Text block:
· · · · · · ·

Teresa: I love you. [they kiss] I love you.
[Teresa's new home]
Teresa: I thought I was gonna deck her. I was fine. I was really fine. I just wanted to get my point across to her, and then that's how I am. [she takes Joe's hand and walks him back into the dining room] Like I could be mad one minute and then I'll be fine.
[The Marsh house, dinner time]
Teresa: Okay, all better. Just had to get that out. It's just... it's a Jersey thing. So, who wants dessert? Meeee!
[At Sizzler, day. The boys are having lunch there]
Stan: You guys do not understand. Having neighbors from Jersey is the worst! All night long they keep me awake! They're either screaming at each other or making some disgusting sex sounds. It seems like all people from Jersey do is hump and punch each other!
Cartman: You know what you do when you want a family to move away? Every night, you go and take a crap on their doorstep.
Kyle: [glaring at him] Is that why there's crap on my doorstep every morning?
Cartman: Oops, busted. [avoids eye contact]
Stan: They talk way too loud, they flip out for no reason, and every time they act like selfish assholes, they just go, "Oh, it's a Jersey thing. It's a Jersey thing."
Jersey Man: Hey, you talkin' 'bout Jersey? Me and my friends are from Jersey.
Cartman: Aw, crap, there's more of them?
Jersey Man: 'Ey, come on, there's people from Jersey all over! Who here is from Jersey? [a lot of people respond excitedly]
[Highlight. The Jersey man is Steve "Last Call"]
Steve "Last Call": So I'm like standin' there, and I'm like, "Who's from Jersey?", and people are all like, "Yo! Woo-hoo!" Next thing you know, Jersey party at Sizzler. [the restaurant is transformed into a club]
[Sizzler, later on. Everyone is dancing except the boys, music is pumping, lights flash all around]
Woman: [nude in a in a Jacuzzi] Yeah, let's get this party started. [a random fight breaks out]
Kyle: Where the hell are they coming from?! [a bottle of Corona beer lands in front of the boys and shatters]
[South Park Salon, day. Sharon approaches it. Inside...]
Teresa: Danielle was being a stupid bitch.
Woman 1: Shut up, Teresa. You're pathetic!

· · · · · · ·

Problem details:
Continue the script about the Jersey neighbors, picking up after its final line.

· · · · · · ·

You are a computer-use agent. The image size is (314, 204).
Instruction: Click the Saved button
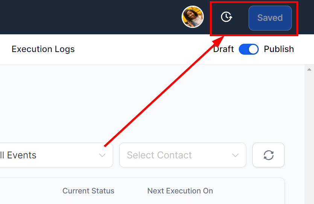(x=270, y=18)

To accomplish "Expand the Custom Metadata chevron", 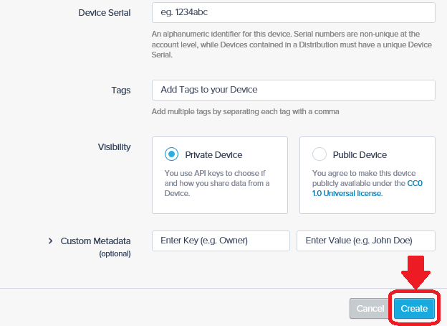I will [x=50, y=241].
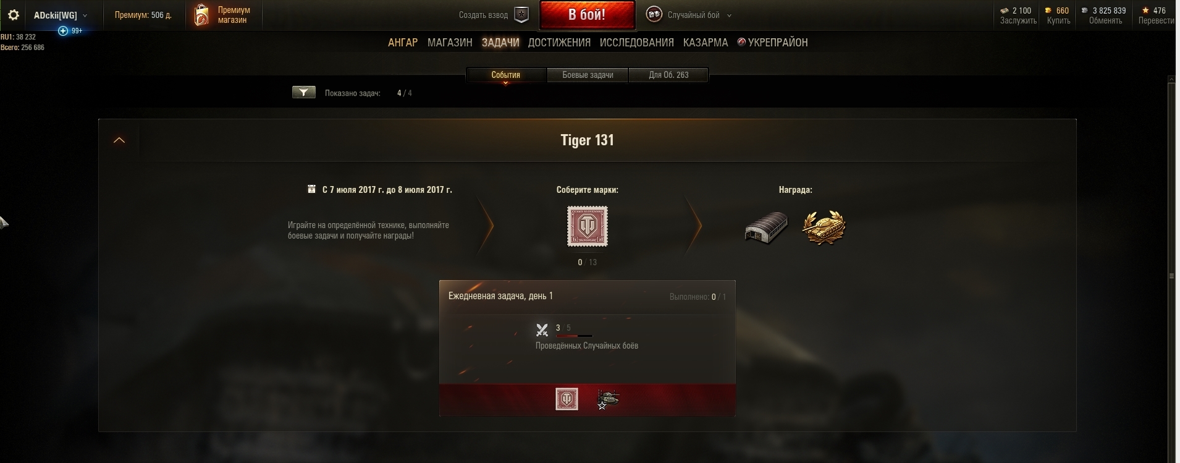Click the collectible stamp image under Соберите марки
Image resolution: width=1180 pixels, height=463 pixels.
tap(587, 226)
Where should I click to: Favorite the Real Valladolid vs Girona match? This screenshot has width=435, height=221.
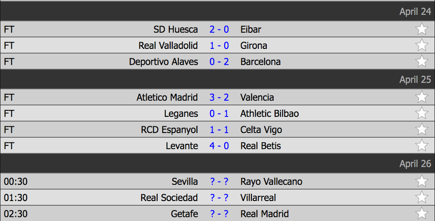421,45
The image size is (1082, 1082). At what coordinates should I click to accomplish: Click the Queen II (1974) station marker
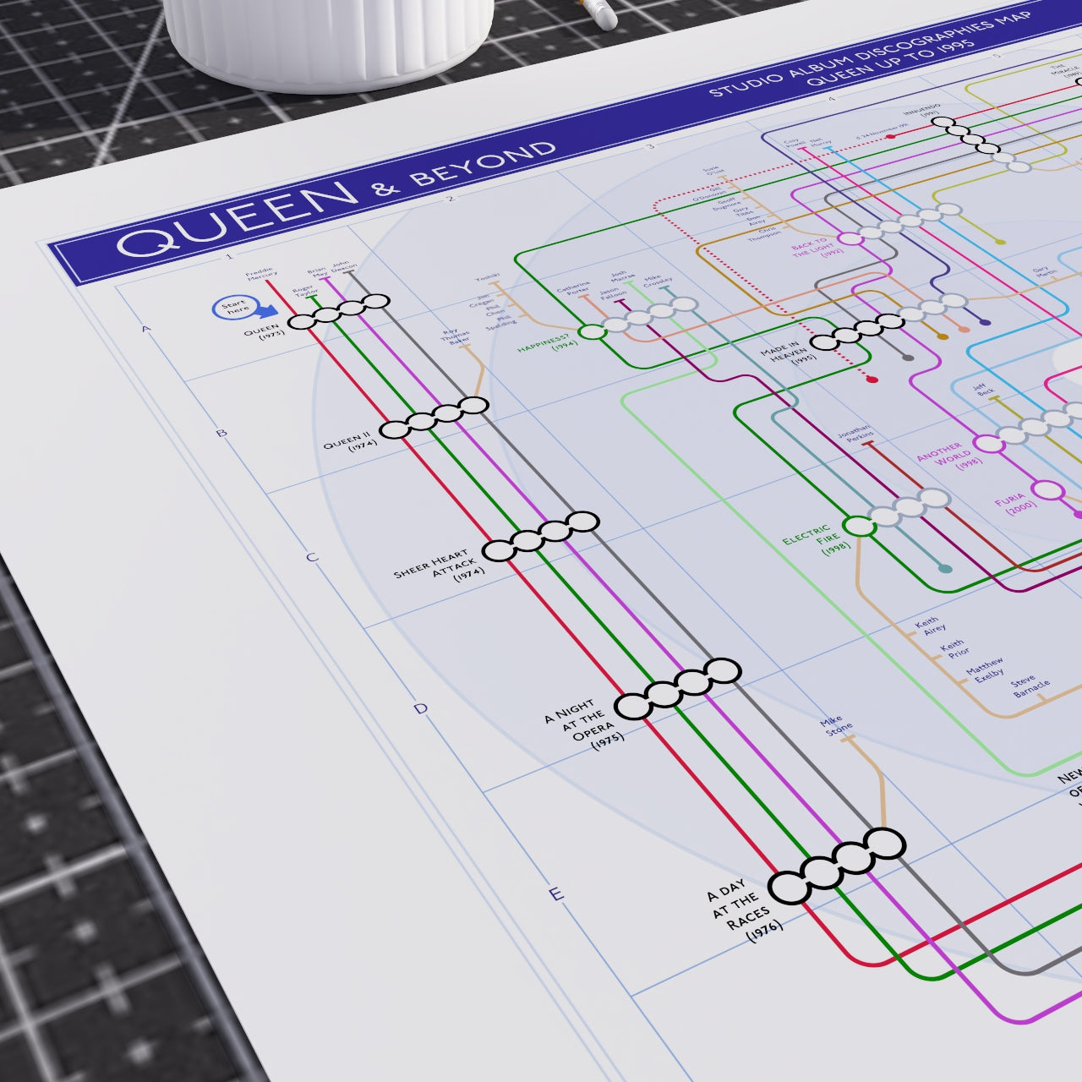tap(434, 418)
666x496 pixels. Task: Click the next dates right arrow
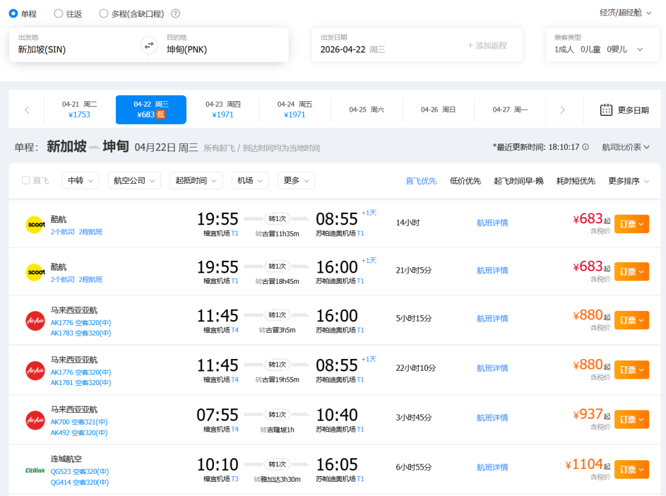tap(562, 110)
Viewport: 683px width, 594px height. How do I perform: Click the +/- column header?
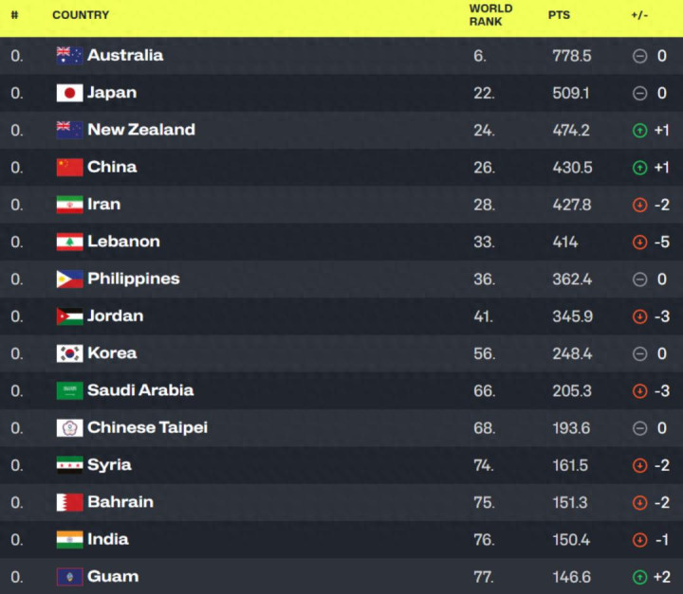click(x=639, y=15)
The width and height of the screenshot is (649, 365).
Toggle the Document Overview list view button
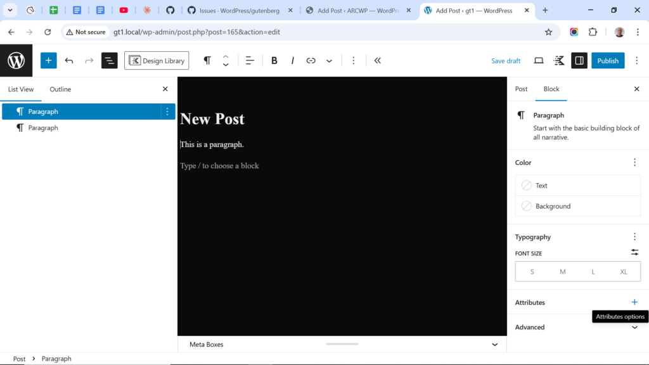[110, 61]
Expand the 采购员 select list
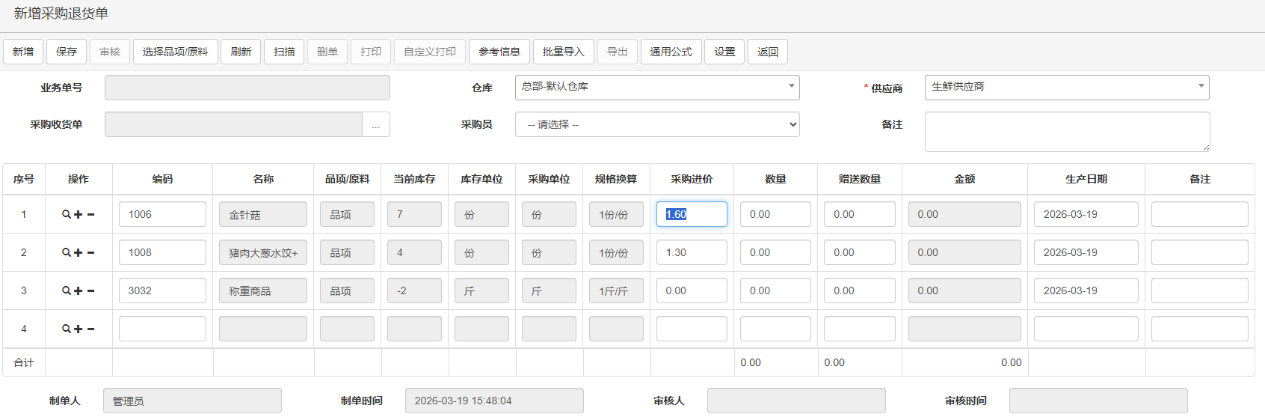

· · · · · · ·

Exercise answer:
Teresa: I'm pathetic? You're muff gabbage! [Sharon walks into the salon. Teresa gets up to greet her] Oh, Sharon! [they hug] Hi, sweetie. You gotta meet our new neighbors. This is Jacqueline. She's from Jersey.
Jacqueline: And Sicilian.
Teresa: That's Danielle. She's from Jersey. [Danielle is extremely tanned] And that's Caroline.
Caroline: I'm having my face shaved. It's a Jersey thing.
Salon Girl: I'm sorry, but I have other clients in ten minutes. Can you sit down? [Teresa didn't like that request]
Jacqueline: When the salon girl told Teresa to sit down, I thought Teresa was gonna bust a tit.
[the salon]
Teresa: Don't you fuckin' tell me what to do! I'm a client here!
Caroline: Teresa! Calm down.
Salon Girl: I don't have to take your shit! I'm from Jersey!
Teresa: Get her, Sharon!
Sharon: What?
Jacqueline: Sharon, just stay out of it!
Caroline: Be the bigger person, Sharon!
Sharon: You people are crazy.
Caroline: Who's crazy? Are you talkin' about my family?! [grabs Sharon by the hair as she screams] Is my family crazy?!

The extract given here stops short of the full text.